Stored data
☆ ☆ ☆ ☆

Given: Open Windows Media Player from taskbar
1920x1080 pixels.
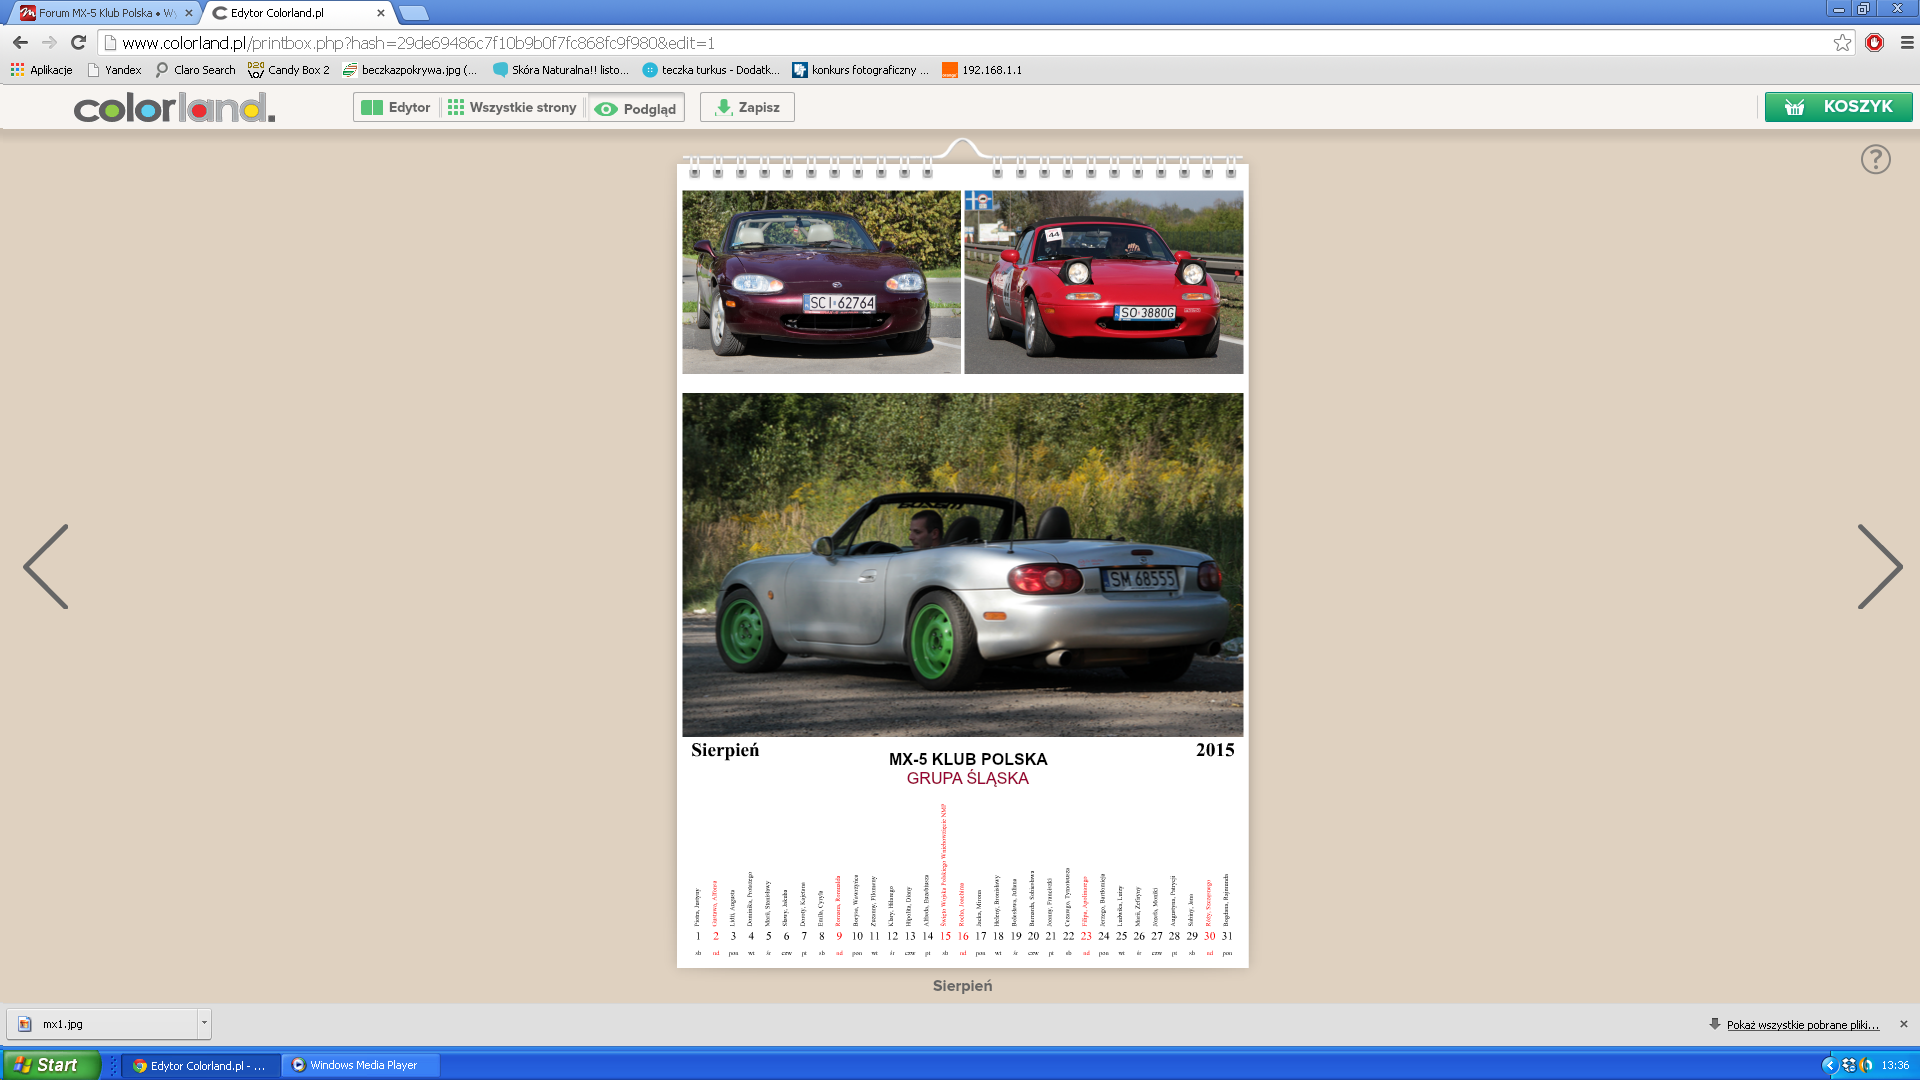Looking at the screenshot, I should [361, 1065].
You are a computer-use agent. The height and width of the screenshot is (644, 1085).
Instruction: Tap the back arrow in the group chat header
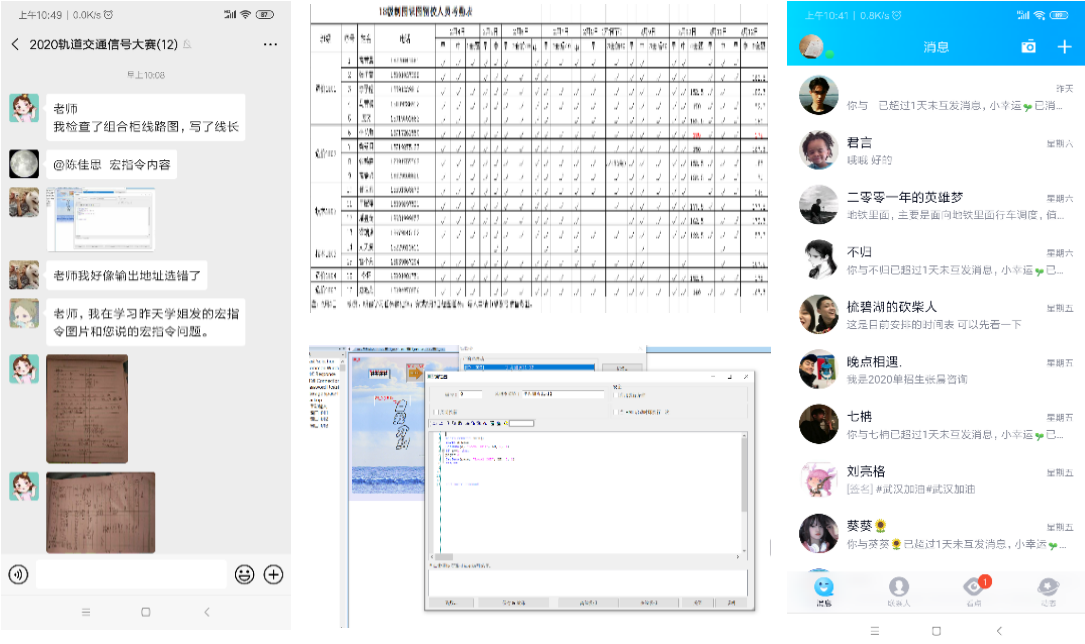[15, 45]
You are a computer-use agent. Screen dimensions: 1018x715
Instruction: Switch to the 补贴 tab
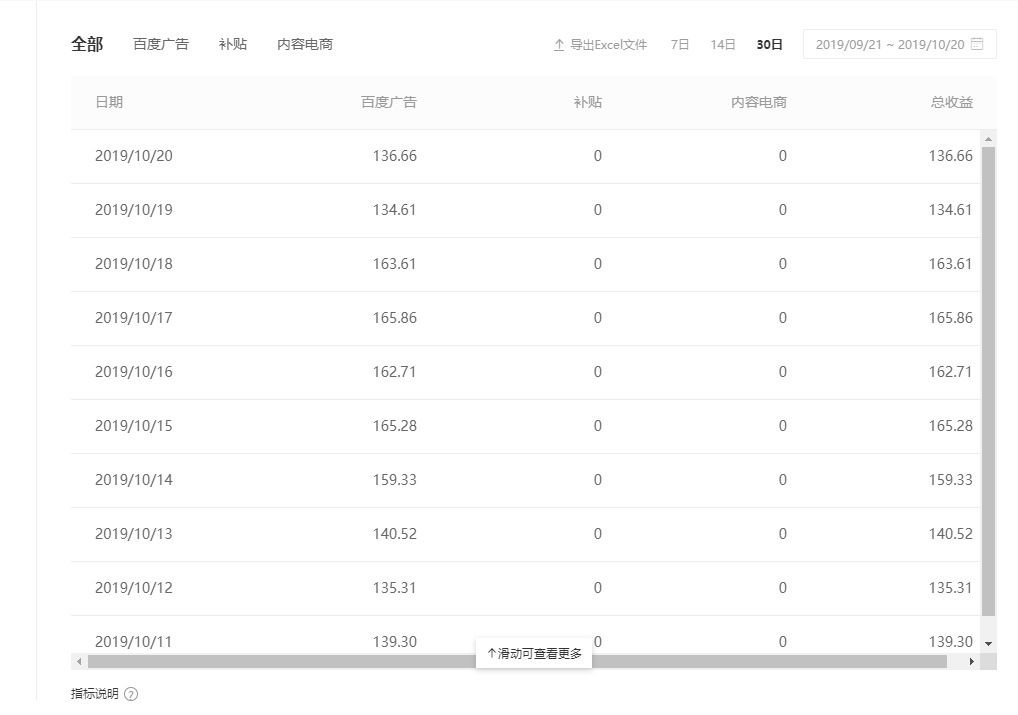click(x=233, y=44)
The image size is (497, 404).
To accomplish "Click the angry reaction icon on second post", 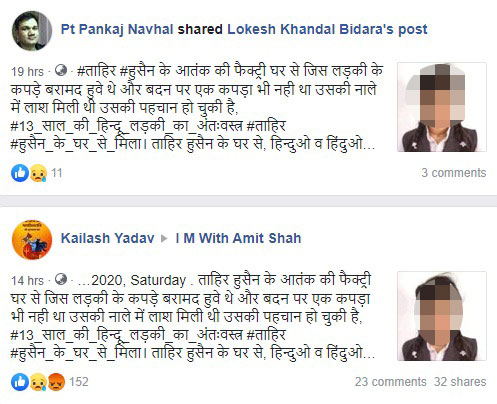I will (x=56, y=382).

☆ ☆ ☆ ☆

*Work order*
What lines in the data hold the word "computer"? Return them.

*Exercise output*
You are a computer-use agent. The height and width of the screenshot is (644, 1085).
You are a computer-use agent. Screen dimensions: 1018x715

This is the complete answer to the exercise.